Collected data entries:
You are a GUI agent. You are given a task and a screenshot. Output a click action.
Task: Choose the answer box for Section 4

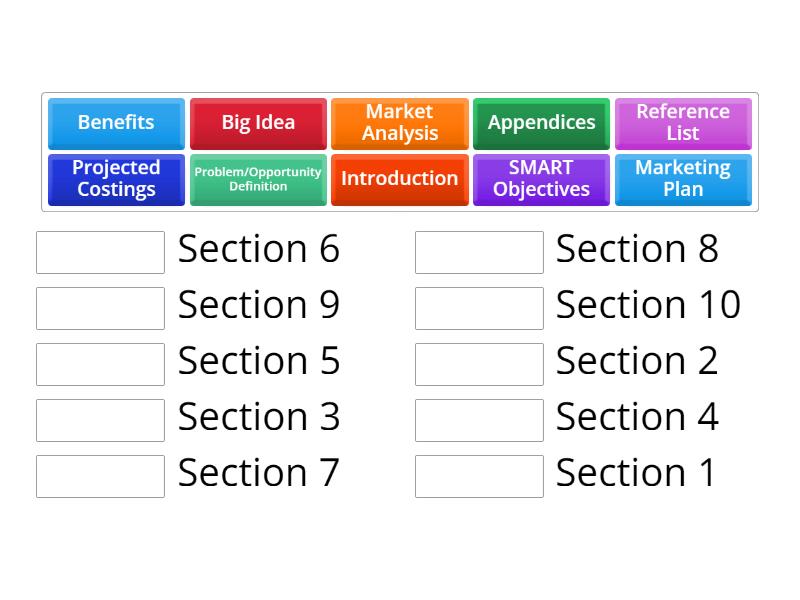(479, 420)
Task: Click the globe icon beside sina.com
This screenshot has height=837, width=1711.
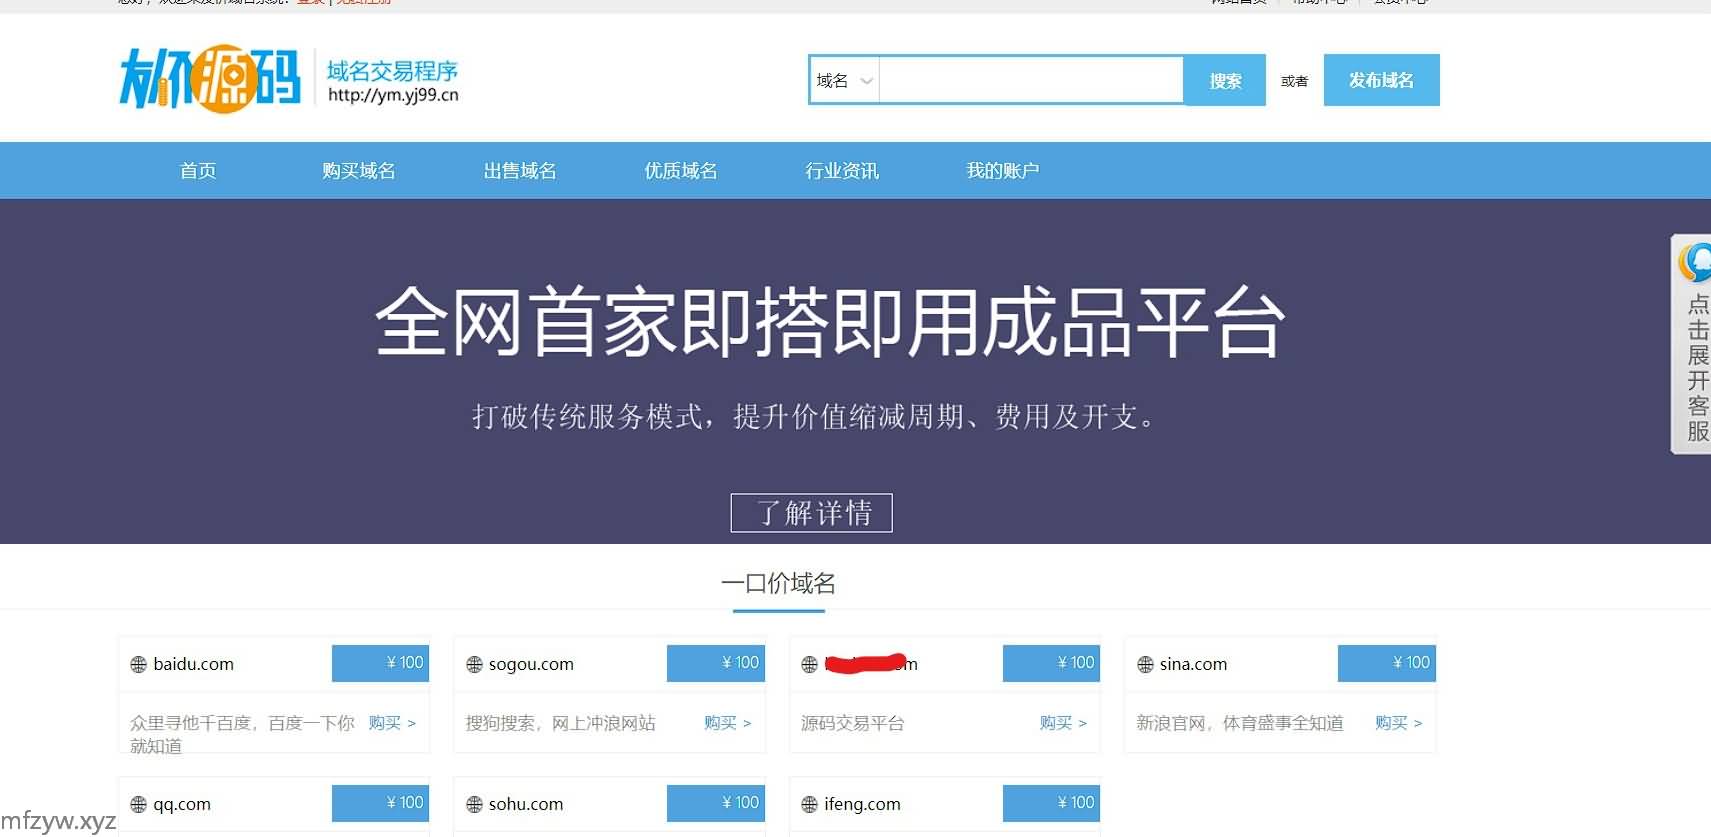Action: click(1146, 665)
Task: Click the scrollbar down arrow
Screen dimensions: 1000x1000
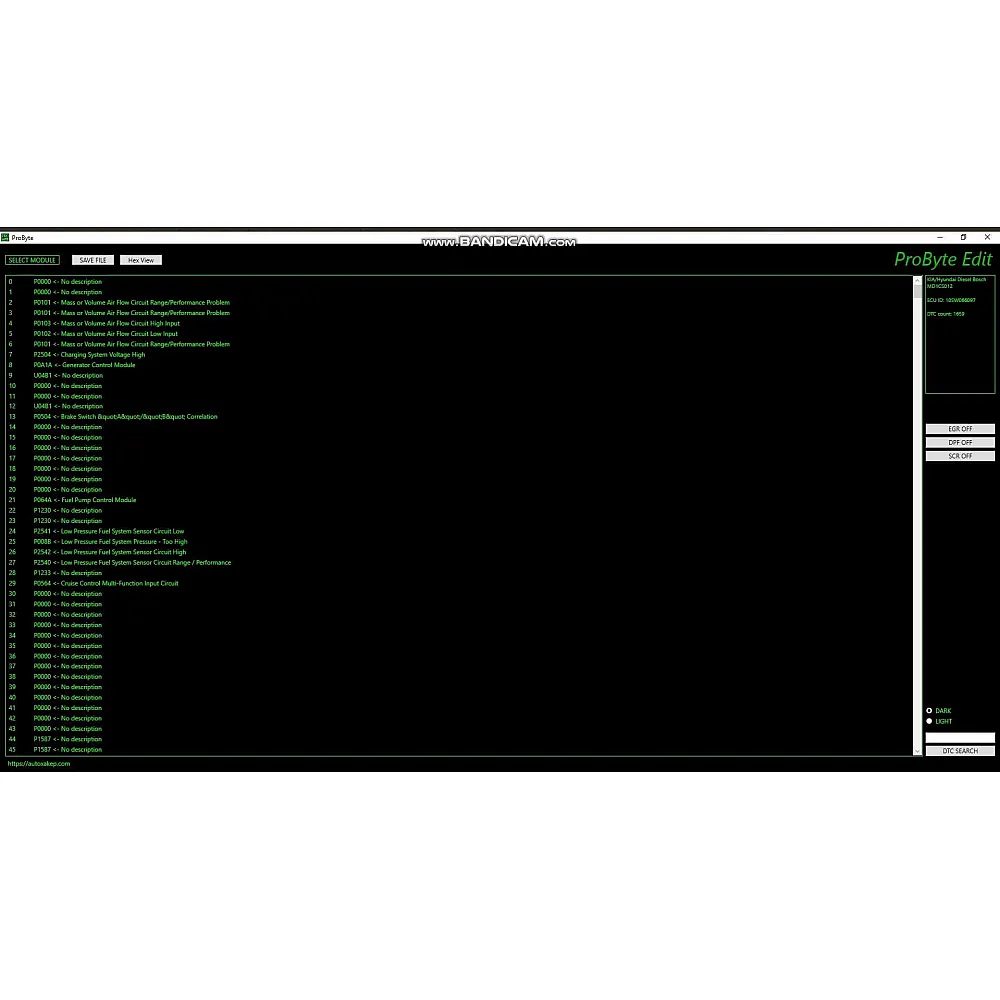Action: (918, 750)
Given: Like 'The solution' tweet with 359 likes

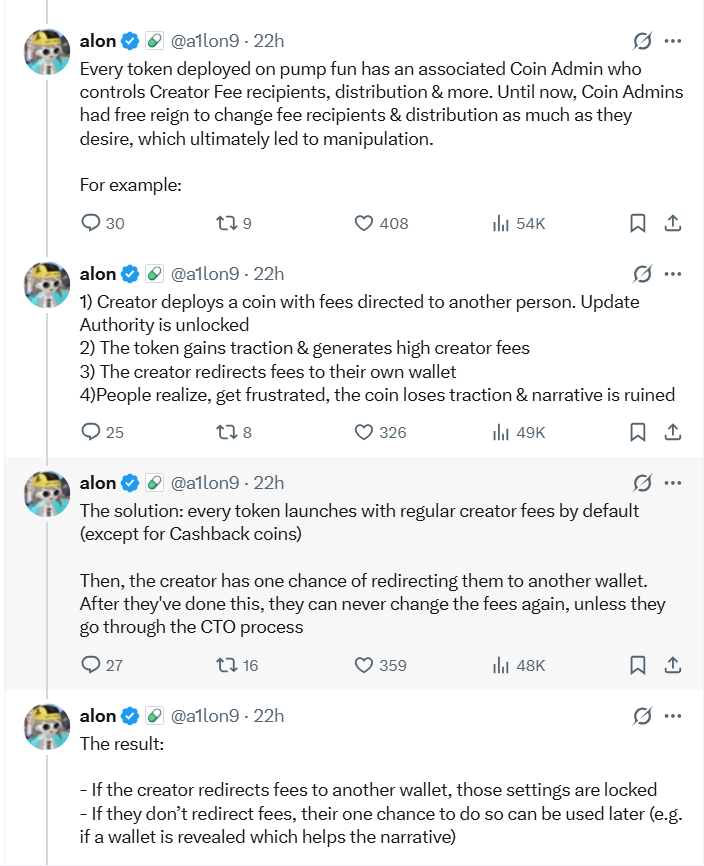Looking at the screenshot, I should (365, 665).
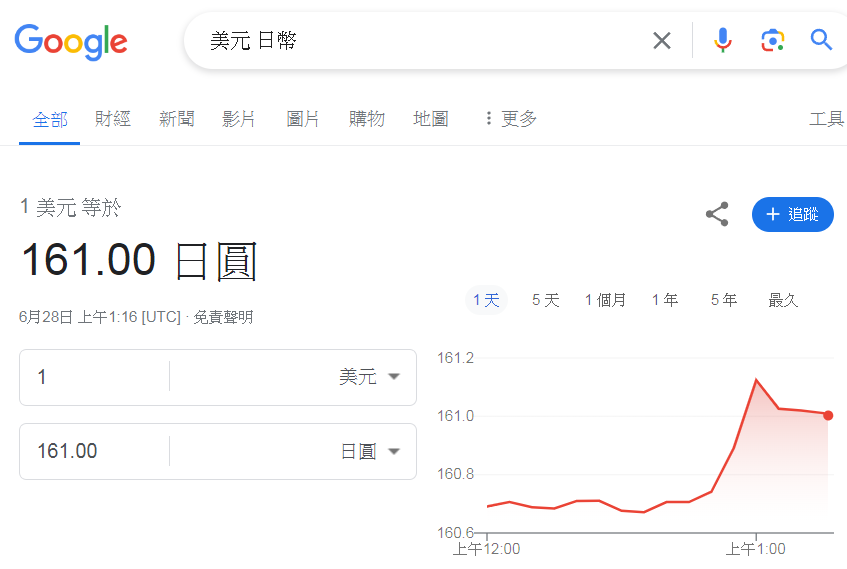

> _Exercise description_
Rewrite the items above with "globe icon" changed to "world icon" and everything else kept the same. Leave the pictures out.

> _Response to this exercise_
You are a GUI agent. You are given a task and a screenshot. Output a click action.
Task: Choose the answer box for Section 4

(479, 420)
Task: Click the world icon beside sina.com
This screenshot has height=837, width=1711.
Action: click(1146, 665)
Task: Click the scrollbar down arrow
Screen dimensions: 1000x1000
Action: (918, 750)
Given: Like 'The solution' tweet with 359 likes

Looking at the screenshot, I should (365, 665).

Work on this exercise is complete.